### Task requirements
Please print all of the entries, matching them exactly.
⟨
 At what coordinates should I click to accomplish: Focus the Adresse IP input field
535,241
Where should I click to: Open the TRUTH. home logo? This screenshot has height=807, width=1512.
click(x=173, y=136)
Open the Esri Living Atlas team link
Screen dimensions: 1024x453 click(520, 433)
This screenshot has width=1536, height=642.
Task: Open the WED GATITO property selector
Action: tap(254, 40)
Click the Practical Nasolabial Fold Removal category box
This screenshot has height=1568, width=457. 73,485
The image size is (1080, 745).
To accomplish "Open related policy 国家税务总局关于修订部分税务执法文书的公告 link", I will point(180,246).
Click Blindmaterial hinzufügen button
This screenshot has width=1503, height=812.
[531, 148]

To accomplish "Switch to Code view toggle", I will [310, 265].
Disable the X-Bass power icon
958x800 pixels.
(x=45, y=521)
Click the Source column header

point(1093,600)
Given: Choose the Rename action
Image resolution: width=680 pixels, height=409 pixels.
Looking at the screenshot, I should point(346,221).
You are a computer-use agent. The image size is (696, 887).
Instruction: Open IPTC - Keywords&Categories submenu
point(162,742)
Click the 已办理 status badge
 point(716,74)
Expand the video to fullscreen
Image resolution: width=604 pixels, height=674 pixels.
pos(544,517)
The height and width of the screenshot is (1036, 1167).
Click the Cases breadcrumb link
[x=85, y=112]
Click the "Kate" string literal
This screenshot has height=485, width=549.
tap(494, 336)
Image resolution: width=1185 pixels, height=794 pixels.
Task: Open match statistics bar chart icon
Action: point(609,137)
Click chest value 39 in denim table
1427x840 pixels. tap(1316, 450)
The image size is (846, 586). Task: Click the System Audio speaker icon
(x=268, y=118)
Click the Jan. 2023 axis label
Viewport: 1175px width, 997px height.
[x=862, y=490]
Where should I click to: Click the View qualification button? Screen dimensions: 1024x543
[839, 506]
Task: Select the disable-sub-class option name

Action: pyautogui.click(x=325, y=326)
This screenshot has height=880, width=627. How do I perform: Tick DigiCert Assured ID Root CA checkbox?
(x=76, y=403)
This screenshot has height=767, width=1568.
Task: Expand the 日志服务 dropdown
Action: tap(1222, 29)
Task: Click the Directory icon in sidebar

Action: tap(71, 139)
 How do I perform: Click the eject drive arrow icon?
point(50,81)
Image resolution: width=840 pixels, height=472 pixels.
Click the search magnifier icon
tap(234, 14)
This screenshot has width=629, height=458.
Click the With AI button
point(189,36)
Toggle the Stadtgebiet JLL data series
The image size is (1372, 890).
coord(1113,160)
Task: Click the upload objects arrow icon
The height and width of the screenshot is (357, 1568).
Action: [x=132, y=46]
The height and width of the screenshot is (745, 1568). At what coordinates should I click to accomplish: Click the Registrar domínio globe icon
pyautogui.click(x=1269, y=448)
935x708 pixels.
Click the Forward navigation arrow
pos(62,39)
⟩
### Response area
 At what coordinates should I click to accomplish: Focus the Adresse IP input field
535,241
Where should I click to: Open the TRUTH. home logo? This screenshot has height=807, width=1512.
click(x=173, y=136)
Open the Esri Living Atlas team link
Screen dimensions: 1024x453 click(520, 433)
This screenshot has width=1536, height=642.
Task: Open the WED GATITO property selector
Action: tap(254, 40)
Click the Practical Nasolabial Fold Removal category box
This screenshot has height=1568, width=457. 73,485
The image size is (1080, 745).
To accomplish "Open related policy 国家税务总局关于修订部分税务执法文书的公告 link", I will point(180,246).
Click Blindmaterial hinzufügen button
This screenshot has width=1503, height=812.
[531, 148]

To accomplish "Switch to Code view toggle", I will [310, 265].
Disable the X-Bass power icon
958x800 pixels.
(x=45, y=521)
Click the Source column header

point(1093,600)
Given: Choose the Rename action
Image resolution: width=680 pixels, height=409 pixels.
Looking at the screenshot, I should point(346,221).
You are a computer-use agent. The image size is (696, 887).
Instruction: Open IPTC - Keywords&Categories submenu
point(162,742)
Click the 已办理 status badge
 point(716,74)
Expand the video to fullscreen
Image resolution: width=604 pixels, height=674 pixels.
pos(544,517)
The height and width of the screenshot is (1036, 1167).
Click the Cases breadcrumb link
[x=85, y=112]
Click the "Kate" string literal
This screenshot has height=485, width=549.
tap(494, 336)
Image resolution: width=1185 pixels, height=794 pixels.
Task: Open match statistics bar chart icon
Action: point(609,137)
Click chest value 39 in denim table
1427x840 pixels. tap(1316, 450)
The image size is (846, 586). Task: Click the System Audio speaker icon
(x=268, y=118)
Click the Jan. 2023 axis label
Viewport: 1175px width, 997px height.
[x=862, y=490]
Where should I click to: Click the View qualification button? Screen dimensions: 1024x543
[839, 506]
Task: Select the disable-sub-class option name

Action: pyautogui.click(x=325, y=326)
This screenshot has height=880, width=627. How do I perform: Tick DigiCert Assured ID Root CA checkbox?
(x=76, y=403)
This screenshot has height=767, width=1568.
Task: Expand the 日志服务 dropdown
Action: tap(1222, 29)
Task: Click the Directory icon in sidebar

Action: tap(71, 139)
 How do I perform: Click the eject drive arrow icon?
point(50,81)
Image resolution: width=840 pixels, height=472 pixels.
Click the search magnifier icon
tap(234, 14)
This screenshot has width=629, height=458.
Click the With AI button
point(189,36)
Toggle the Stadtgebiet JLL data series
The image size is (1372, 890).
coord(1113,160)
Task: Click the upload objects arrow icon
The height and width of the screenshot is (357, 1568).
Action: [x=132, y=46]
The height and width of the screenshot is (745, 1568). At what coordinates should I click to accomplish: Click the Registrar domínio globe icon
pyautogui.click(x=1269, y=448)
935x708 pixels.
Click the Forward navigation arrow
pos(62,39)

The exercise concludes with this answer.